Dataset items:
+ + + +

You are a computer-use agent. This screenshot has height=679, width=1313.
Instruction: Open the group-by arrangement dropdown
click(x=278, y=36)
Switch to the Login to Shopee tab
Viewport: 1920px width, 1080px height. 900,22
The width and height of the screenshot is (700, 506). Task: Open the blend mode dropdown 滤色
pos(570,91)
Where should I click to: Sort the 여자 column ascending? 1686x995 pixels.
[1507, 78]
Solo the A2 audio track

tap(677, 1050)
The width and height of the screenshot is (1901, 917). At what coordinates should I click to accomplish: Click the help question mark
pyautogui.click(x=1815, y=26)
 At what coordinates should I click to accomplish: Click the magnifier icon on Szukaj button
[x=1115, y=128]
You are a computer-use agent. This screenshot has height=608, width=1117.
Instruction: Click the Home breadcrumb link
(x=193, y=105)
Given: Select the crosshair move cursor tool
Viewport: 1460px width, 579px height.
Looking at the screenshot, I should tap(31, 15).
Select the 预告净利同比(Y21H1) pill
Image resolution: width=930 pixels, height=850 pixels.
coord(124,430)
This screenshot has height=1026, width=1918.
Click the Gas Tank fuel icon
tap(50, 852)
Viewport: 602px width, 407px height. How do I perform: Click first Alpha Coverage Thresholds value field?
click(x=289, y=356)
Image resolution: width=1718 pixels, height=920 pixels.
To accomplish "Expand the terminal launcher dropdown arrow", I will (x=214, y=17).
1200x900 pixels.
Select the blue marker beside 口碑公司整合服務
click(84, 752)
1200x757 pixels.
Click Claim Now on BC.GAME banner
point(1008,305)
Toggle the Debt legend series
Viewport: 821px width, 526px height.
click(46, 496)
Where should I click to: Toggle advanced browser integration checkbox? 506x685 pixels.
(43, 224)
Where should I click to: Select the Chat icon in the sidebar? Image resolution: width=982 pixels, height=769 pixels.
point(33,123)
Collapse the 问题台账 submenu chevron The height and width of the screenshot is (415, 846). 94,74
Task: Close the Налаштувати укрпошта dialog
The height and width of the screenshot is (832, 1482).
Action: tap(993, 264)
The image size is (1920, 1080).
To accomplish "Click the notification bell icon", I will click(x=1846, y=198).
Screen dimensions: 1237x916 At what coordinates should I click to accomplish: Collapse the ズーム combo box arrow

+ + + +

_Stated task_
Rewrite the entries above, swapping "dropdown" for "drop-down" wherever it appears and leaving everything else unchanged.

_Task response_
You are a computer-use agent. This screenshot has height=679, width=1313.
Instruction: Open the group-by arrangement drop-down
click(x=278, y=36)
Switch to the Login to Shopee tab
Viewport: 1920px width, 1080px height. 900,22
The width and height of the screenshot is (700, 506). Task: Open the blend mode drop-down 滤色
pos(570,91)
Where should I click to: Sort the 여자 column ascending? 1686x995 pixels.
[1507, 78]
Solo the A2 audio track

tap(677, 1050)
The width and height of the screenshot is (1901, 917). At what coordinates should I click to accomplish: Click the help question mark
pyautogui.click(x=1815, y=26)
 At what coordinates should I click to accomplish: Click the magnifier icon on Szukaj button
[x=1115, y=128]
You are a computer-use agent. This screenshot has height=608, width=1117.
Instruction: Click the Home breadcrumb link
(x=193, y=105)
Given: Select the crosshair move cursor tool
Viewport: 1460px width, 579px height.
Looking at the screenshot, I should tap(31, 15).
Select the 预告净利同比(Y21H1) pill
Image resolution: width=930 pixels, height=850 pixels.
coord(124,430)
This screenshot has height=1026, width=1918.
Click the Gas Tank fuel icon
tap(50, 852)
Viewport: 602px width, 407px height. How do I perform: Click first Alpha Coverage Thresholds value field?
click(x=289, y=356)
Image resolution: width=1718 pixels, height=920 pixels.
To accomplish "Expand the terminal launcher drop-down arrow", I will (x=214, y=17).
1200x900 pixels.
Select the blue marker beside 口碑公司整合服務
click(84, 752)
1200x757 pixels.
Click Claim Now on BC.GAME banner
point(1008,305)
Toggle the Debt legend series
Viewport: 821px width, 526px height.
click(46, 496)
Where should I click to: Toggle advanced browser integration checkbox? 506x685 pixels.
(43, 224)
Where should I click to: Select the Chat icon in the sidebar? Image resolution: width=982 pixels, height=769 pixels.
point(33,123)
Collapse the 问题台账 submenu chevron The height and width of the screenshot is (415, 846). 94,74
Task: Close the Налаштувати укрпошта dialog
The height and width of the screenshot is (832, 1482).
Action: tap(993, 264)
The image size is (1920, 1080).
To accomplish "Click the notification bell icon", I will click(x=1846, y=198).
Screen dimensions: 1237x916 At what coordinates should I click to accomplish: Collapse the ズーム combo box arrow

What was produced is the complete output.